Here is how their proof goes. Firstly, observe that by taking one of the colour classes to define the edges of a graph, we need to construct an $n$ vertex graph $G$ that has no $K_s$ as subgraphs and has independence number $< t$ to show $R(s, t) \geq n + 1$. The main result that they prove is as follows:

Theorem 1. Let If there exists a $K_s$-free $(n, d, \lambda)$-graph, and $n$ is large enough, then for $t = \lceil 2n \log^2 n/d \rceil$, we have

$R(s, t) \geq c_s \frac{n}{\lambda} \log^2 n$.

for some constant $c_s$.

The proof of Theorem 1 is not too hard if you are comfortable with the probabilistic method and you know that you should use Theorem 2.1 from Alon-Rödl. It can be summarised as: “pick each vertex uniformly at random with probability $\log^2 n/(2e^2 \lambda)$ and in the induced subgraph remove one vertex from each independent set of size $t$”.

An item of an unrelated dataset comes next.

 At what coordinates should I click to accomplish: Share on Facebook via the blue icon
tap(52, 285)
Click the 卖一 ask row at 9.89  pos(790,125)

If the conjecture regarding $K_s$-free pseudorandom graphs is true, then for every integer $s \geq 3$ there exists an infinite sequence of $(n, d, \lambda)$-graphs with $d = \Omega(n^{1-1/(2s - 3)})$ and $\lambda = O(\sqrt{d})$. Consider such a graph $G$ for $n$ large enough. From $t = \lceil 2n \log^2 n/d \rceil$ and $n = O(d^{(2s - 3)/(2s - 4)})$ we get $d = \Omega(t^{2s - 4}/(\log t)^{2(2s - 4)})$. Since $\lambda = O(\sqrt{d})$, from Theorem 1 we have $R(s, t) \geq c_s \frac{n}{\lambda} \log^2n = c_s t \frac{d}{2 \lambda} = \Omega(t \sqrt{d})$, and from the previous expression for $d$ in terms of $t$ we get

$R(s, t) = \Omega \left(\frac{t^{s - 1}}{\log^{2s - 4} t} \right).$

So, all we need to do is construct these $K_s$-free pseudorandom graphs. The best construction that we have so far (discussed here) has edge density $\Theta(n^{-1/(s - 1))}$. Sadly, the lower bound that this construction gives us on $R(s, t)$ is $c_s t^{s/2}/(\log t)^{s - 2}$, which is worse than the probabilistic bound of Bohman and Keevash. In general, if we can construction $K_s$-free optimally pseudorandom graphs with density $n^{-1/f(s)}$, we will get the bound

$R(s, t) \geq c_s \frac{t^{(f(s) + 1)/2}}{\log^{f(s) - 1} t}$

Therefore, even a construction with density $n^{-1/(s + 1)}$ (or in fact $n^{-1/(s+\epsilon)}$) would already break the Bohman-Keevash lower bound! That should be doable, right? I leave it as an open problem to the readers.

UPDATE 15th Oct 2019: Xiaoyu He has shown that the existence of these optimal $K_s$-free graphs for all $s$ would also determine the multicolour Ramsey numbers $R(s_1, \dots, s_k, t)$ with $s_i$ fixed for all $i$ and $t \rightarrow \infty$, up-to a poly-logarithmic factor.